I can’t ever imagine living in a world where it was okay to tell someone they aren't worthy of the same rights and respect as others just because of who I have chosen to love.  Right now the Sixth Circuit is debating the issue of gay marriage – and I hope they rule in favor of equality.  I want to be able to live with the knowledge that Ohio, the state Dan calls home, considers him as worthy as I do. For some people, the realization of just what equality means may take a long time, for others it is a moment that flips a switch and helps them to understand.  For me it was just being around Dan.  This wasn't a conscious effort on his part, in all the years I knew him, outside of a LGBT course I took my final year of college, I don’t remember him ever once talking about politics with me.  I don't think I've ever thought of Dan as solely defined by the fact that he wasn't a straight guy like me, the way he acted - it just seemed normal.  He shaped my worldview simply by being who he was.  And, like I said, this isn't just LGBT rights – but he helped me put a face to a lot of issues I had so far been disconnected from

These days I think of Dan often while I am in Chicago and watching the news on gay rights and the steady progress that we are seeing happening.   I think often of the kind of person he is – and while I may aspire to be so, I have no illusions I will ever become anything like him.  I’ll be happy to be half as good of a man, and teacher, and a friend as he has been.


I may not have gotten a chance to say my thanks to Paul, for everything he did for me when I was a child, but I don’t want to let the opportunity pass by with Dan.


This coming weekend marks the end of what may be the last show Dan will direct at Kent Trumbull, a theatre I called home for over a dozen summers as a kid, and a theater I performed on for another ten years as an adult.  This past weekend, a gathering of people got together to toast Dan and wish him a very fond farewell as he heads on to the next phase of his life at Kent State’s Main Campus.  I wasn't able to attend the gathering and I won’t be able to attend the final closing weekend of Steel Magnolias, though I badly wish I could just so I could see him in that theatre, where I grew up for so many years with both Paul and Dan, one last time.

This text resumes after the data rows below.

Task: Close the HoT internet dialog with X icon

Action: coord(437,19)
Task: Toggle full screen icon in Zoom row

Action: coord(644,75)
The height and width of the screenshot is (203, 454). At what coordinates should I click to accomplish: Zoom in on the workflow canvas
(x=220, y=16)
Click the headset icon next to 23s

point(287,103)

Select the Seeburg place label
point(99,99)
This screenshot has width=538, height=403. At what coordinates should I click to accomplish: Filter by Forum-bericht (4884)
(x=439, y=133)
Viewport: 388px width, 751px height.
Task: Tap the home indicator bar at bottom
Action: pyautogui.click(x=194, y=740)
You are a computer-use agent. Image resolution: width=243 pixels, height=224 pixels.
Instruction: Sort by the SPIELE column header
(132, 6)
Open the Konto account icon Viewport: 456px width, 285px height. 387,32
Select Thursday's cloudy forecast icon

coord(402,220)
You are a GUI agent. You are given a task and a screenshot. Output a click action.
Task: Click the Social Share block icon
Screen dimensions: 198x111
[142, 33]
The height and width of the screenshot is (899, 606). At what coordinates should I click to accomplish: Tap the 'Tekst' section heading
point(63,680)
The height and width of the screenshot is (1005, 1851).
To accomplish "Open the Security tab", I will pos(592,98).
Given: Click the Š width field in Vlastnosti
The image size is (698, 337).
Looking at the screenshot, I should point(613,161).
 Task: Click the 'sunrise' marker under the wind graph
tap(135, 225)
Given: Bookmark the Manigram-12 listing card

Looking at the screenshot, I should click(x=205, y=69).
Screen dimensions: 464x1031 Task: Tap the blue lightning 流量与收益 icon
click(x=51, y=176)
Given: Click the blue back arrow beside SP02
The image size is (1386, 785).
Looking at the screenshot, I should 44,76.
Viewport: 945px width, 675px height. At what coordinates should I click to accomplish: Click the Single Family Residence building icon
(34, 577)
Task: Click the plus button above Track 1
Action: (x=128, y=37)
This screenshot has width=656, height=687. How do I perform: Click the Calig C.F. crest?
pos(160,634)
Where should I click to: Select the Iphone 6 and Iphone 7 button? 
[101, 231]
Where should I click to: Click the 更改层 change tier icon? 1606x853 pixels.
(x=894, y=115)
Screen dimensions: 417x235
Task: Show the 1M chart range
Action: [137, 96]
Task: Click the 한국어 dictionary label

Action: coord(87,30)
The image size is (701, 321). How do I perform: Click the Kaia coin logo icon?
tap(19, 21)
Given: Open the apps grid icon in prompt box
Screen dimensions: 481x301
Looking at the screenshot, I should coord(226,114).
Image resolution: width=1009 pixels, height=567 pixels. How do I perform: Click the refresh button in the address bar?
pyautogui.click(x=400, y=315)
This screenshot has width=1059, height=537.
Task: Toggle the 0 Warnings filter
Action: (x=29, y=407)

I know Kent Trumbull will miss him, just as I do here in Chicago, and I know it won’t be quite the same without his presence there.  I hope the next person they bring over to oversee the theatre program there is only half as inspiring as Dan was.  Like Paul, I've never known anyone to speak and ill word of Dan (except for my own criticism: “He is too goddamn nice!”).  And like Paul, I don’t think I can count the number of people Dan has touched just by being there and lending support wherever he could.


My thanks to Dan goes far beyond anything I could write here.  His impact on my worldview is only a small part of the what I owe to him.  His encouragement, support, knowledge, and his continued refusal to let me give up on the dreams I've had are incalculable.  As I sit here tonight in front of my computer trying to think of how I would be if I hadn't met Dan, I am struck by the fact that my life is infinitely better just by knowing him.

Life isn't simple, and you can’t break it down into tiny sections, no matter how hard you try.  I've attempted to separate and compartmentalize all these different aspects of who I am, my family, social, work, theatre, and academic lives – but every time I reflect I am struck by how the effects of someone I've met in one aspect of my life has bled through to shape another.

Life is a collective sum of everything – and some rare individuals, like Dan and Paul, resist the categorization of being someone in my “theatre life” and impact every aspect of me just by being who they are. So my thanks to Dan, just like it would have been to Paul, is the same.  Simply: “Thank you for being you.”